== Material shown ==
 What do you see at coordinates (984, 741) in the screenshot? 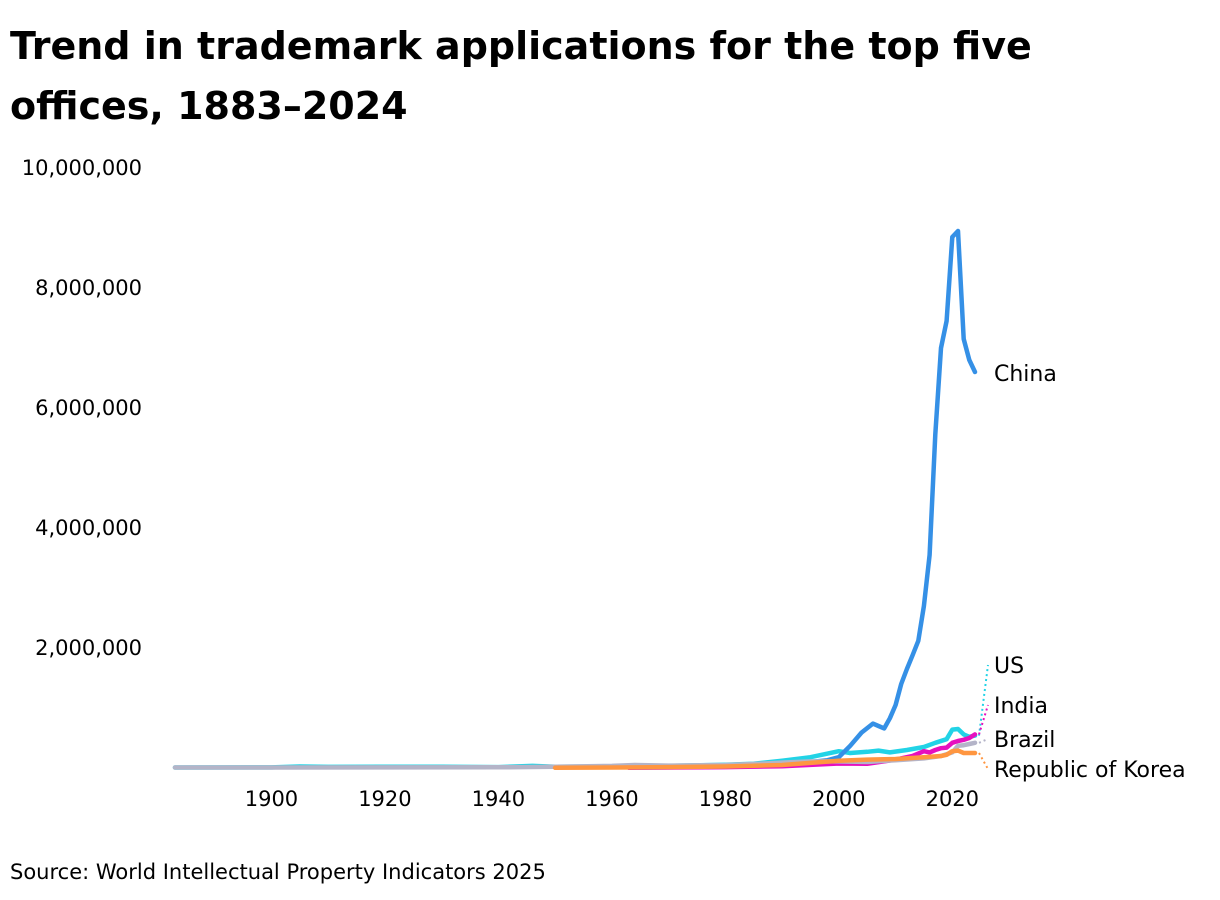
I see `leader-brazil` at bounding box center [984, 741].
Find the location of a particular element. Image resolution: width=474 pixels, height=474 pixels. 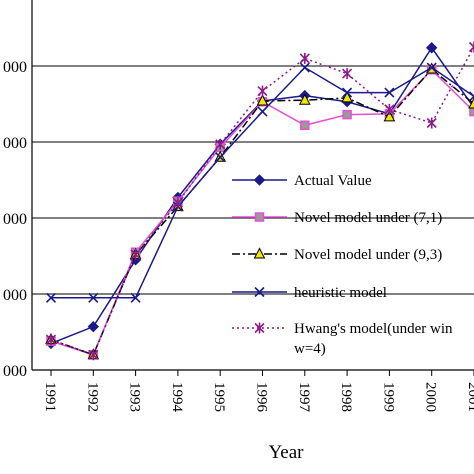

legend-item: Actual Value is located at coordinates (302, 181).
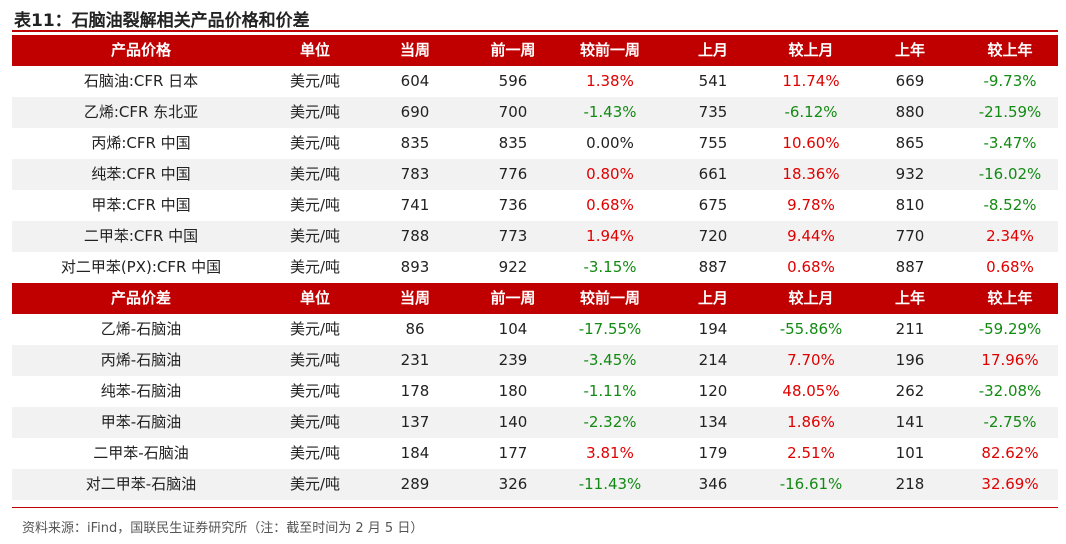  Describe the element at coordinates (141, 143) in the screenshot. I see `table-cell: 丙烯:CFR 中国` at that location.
===
== Material shown ==
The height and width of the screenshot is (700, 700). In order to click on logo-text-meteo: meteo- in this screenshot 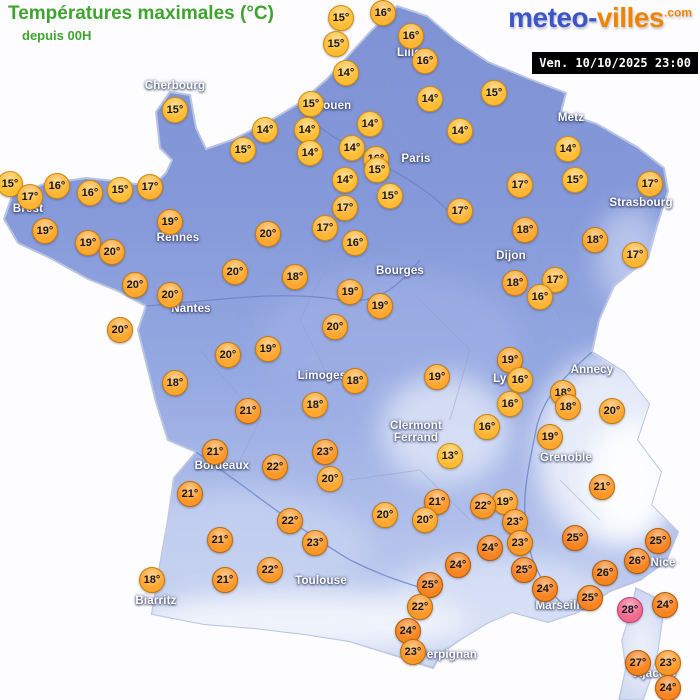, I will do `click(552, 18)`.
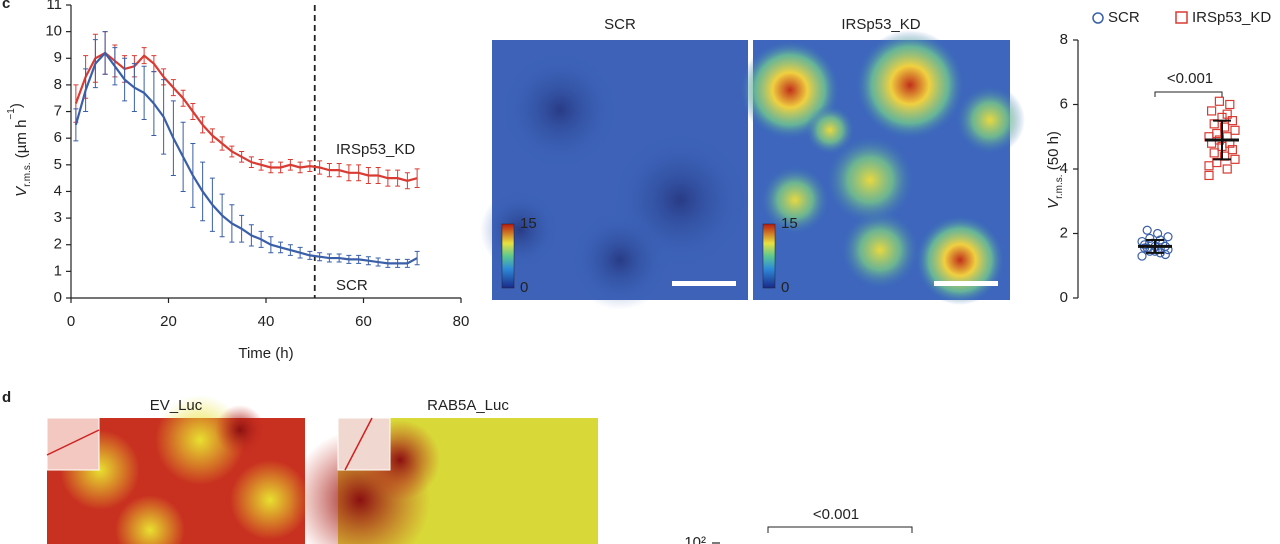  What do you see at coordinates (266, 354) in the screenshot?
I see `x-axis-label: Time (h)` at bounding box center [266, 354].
===
Reproduce the stretch above from the line containing "Find the location" through the line containing "Describe the element", both included, leaving out the pictures.

Find the location of a particular element. Image resolution: width=474 pixels, height=474 pixels. 

legend-item: Actual Value is located at coordinates (302, 181).
  Describe the element at coordinates (141, 143) in the screenshot. I see `table-cell: 丙烯:CFR 中国` at that location.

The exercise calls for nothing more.